C'est avec cette accroche effroyablement banale, un titre pas vraiment excitant et une couverture terne que sort en France le premier tome d'une trilogie d'un anglais encore inconnu ici, Steve Cockayne. Et le tout début n'est pas plus rassurant : les personnages principaux (un militaire à la retraite, un jeune garçon vivant seul avec sa mère et le magicien du roi) ne semblent guère intéressants. On craint que ces trois-là se retrouvent dans une taverne pour nous infliger une quête initiatique de plus.
Heureusement, le récit quitte rapidement les lieux communs de la fantasy : le vieux roi meurt, le trône revient à un fils semblant sorti d'une école de management, des consultants en cravate poussent rapidement à la retraite forcée les vieux conseillers, le magicien se retrouve à la rue, le jeune garçon veut aller à l'université pour devenir cartographe et le soldat, chargé de remettre en état une vieille maison pour un propriétaire inconnu, la transforme en musée avec visite guidée.
On découvre alors un monde plus inspiré de l'Angleterre du début du XIXème siècle que du médiéval-fantastique, un univers sans héros ni magie où, plutôt que de s'intéresser au décor (à l'exception de la mystérieuse maison présente en plusieurs lieux), l'auteur se concentre sur les personnages. Il nous fait vivre leurs joies, leurs malheurs et leurs aventures plus psychologiques que physiques avec une grande efficacité et un style très fluide, auquel la traduction de Michelle Charrier ne doit pas être étrangère.

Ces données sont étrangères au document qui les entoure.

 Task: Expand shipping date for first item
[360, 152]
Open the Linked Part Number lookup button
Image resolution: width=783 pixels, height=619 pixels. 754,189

Tout cela conduit bien vite au bout de ces 290 pages qui, malgré une fin un peu brouillonne et pas toujours claire, délivrent un récit d'une grande originalité, plus proche de la finesse de Sylvie Denis dans Haute-Ecole ou du Terremer d'Ursula Le Guin que d'un récit héroïque à la Conan. On sent chez Steve Cockayne un véritable talent pour sortir des sentiers battus qui pourrait le mener vers un New Weird à la Jeff VanDerMeer dans ses prochains ouvrages.